- What is needed: Locate "This screenshot has" in the records below, then copy its line and every following line exactly, without the pictures.

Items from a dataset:
Start of Block

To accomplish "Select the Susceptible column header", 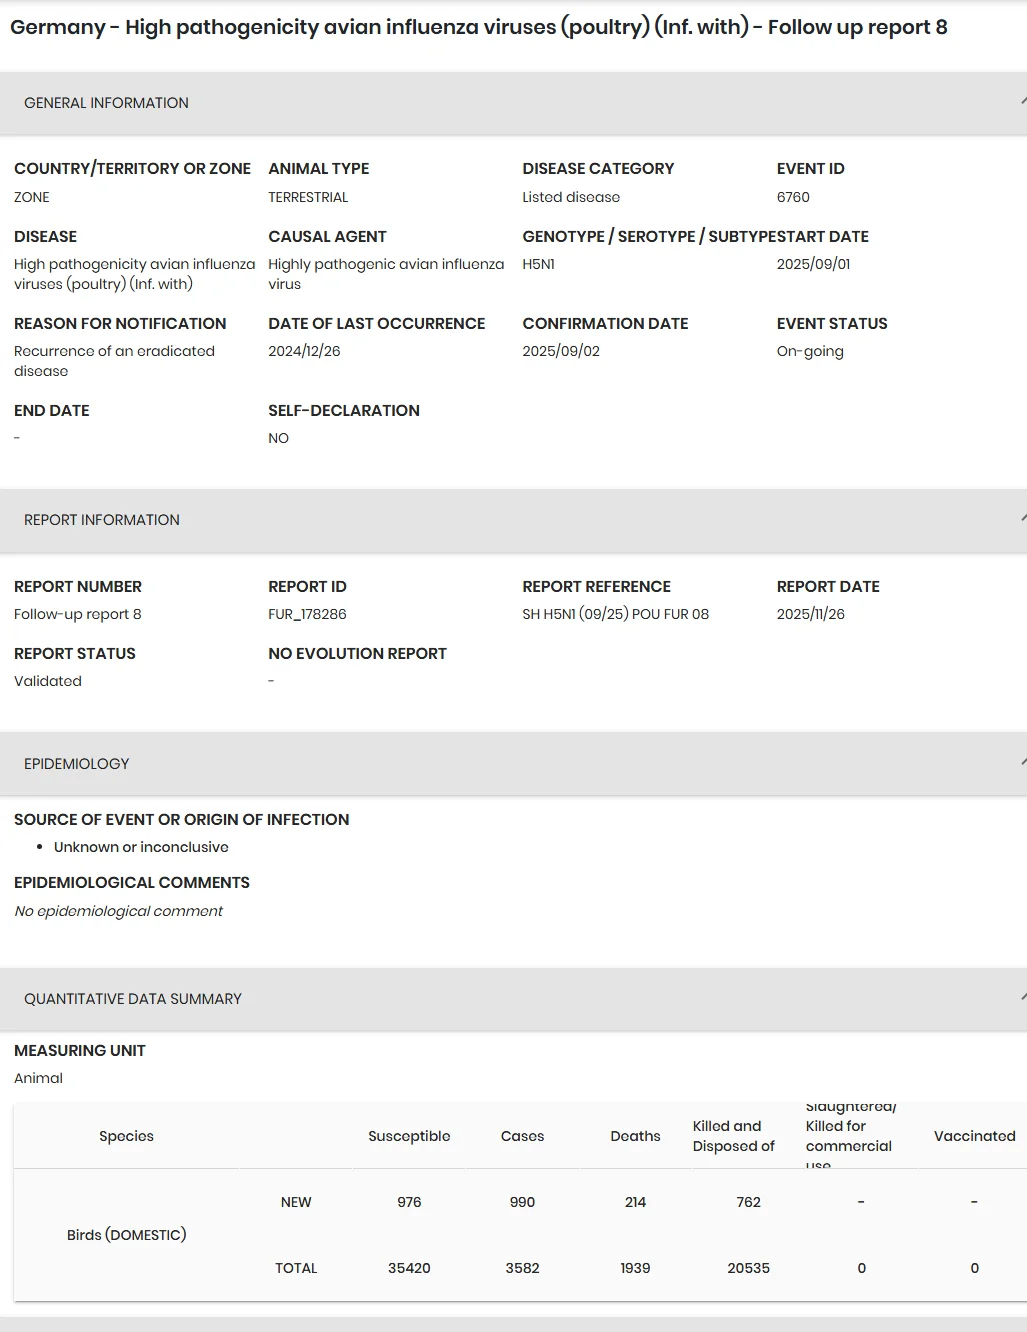I will click(x=409, y=1136).
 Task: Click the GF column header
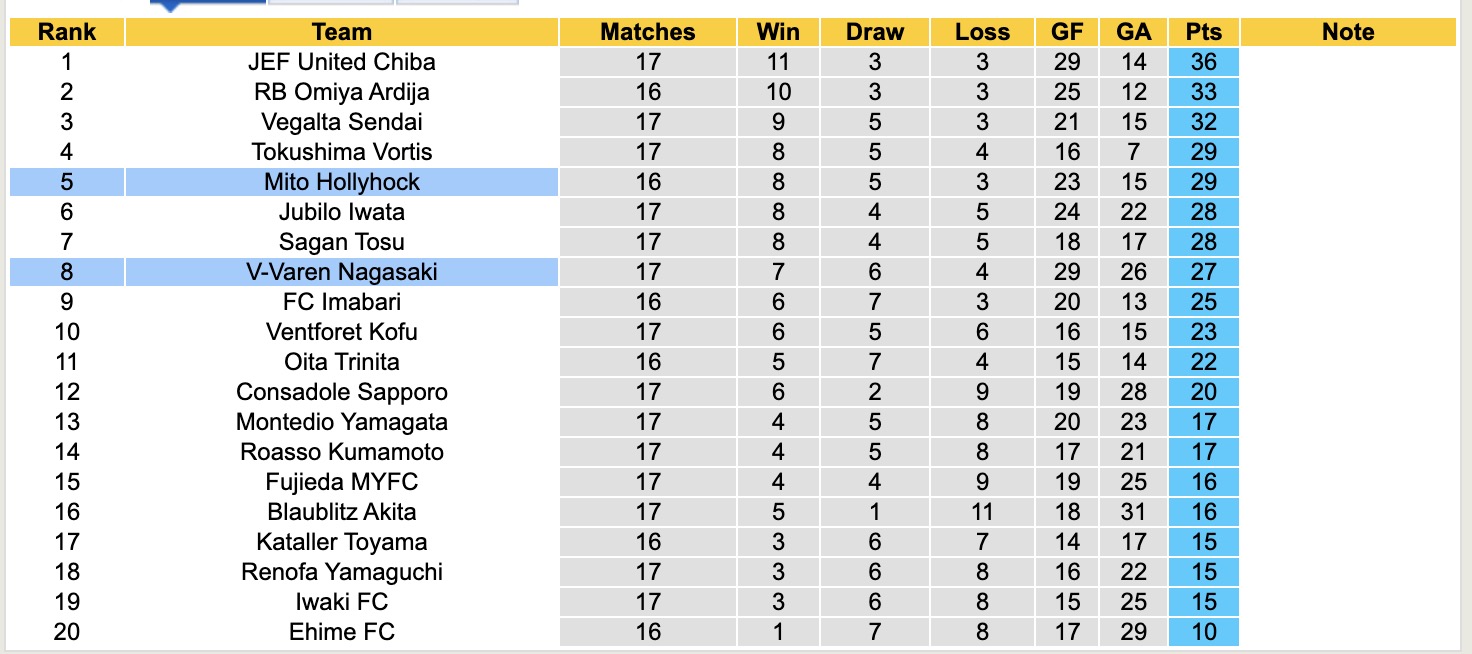(x=1067, y=32)
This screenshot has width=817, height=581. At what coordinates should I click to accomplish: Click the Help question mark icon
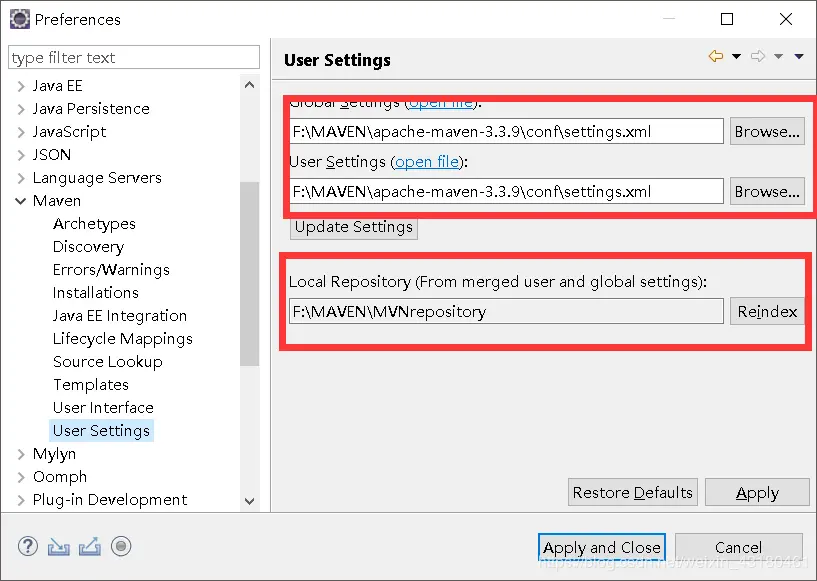tap(28, 546)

End of Block

- Result for this exercise:
This screenshot has width=817, height=581. At what coordinates should I click to accomplish: Click the Help question mark icon
tap(28, 546)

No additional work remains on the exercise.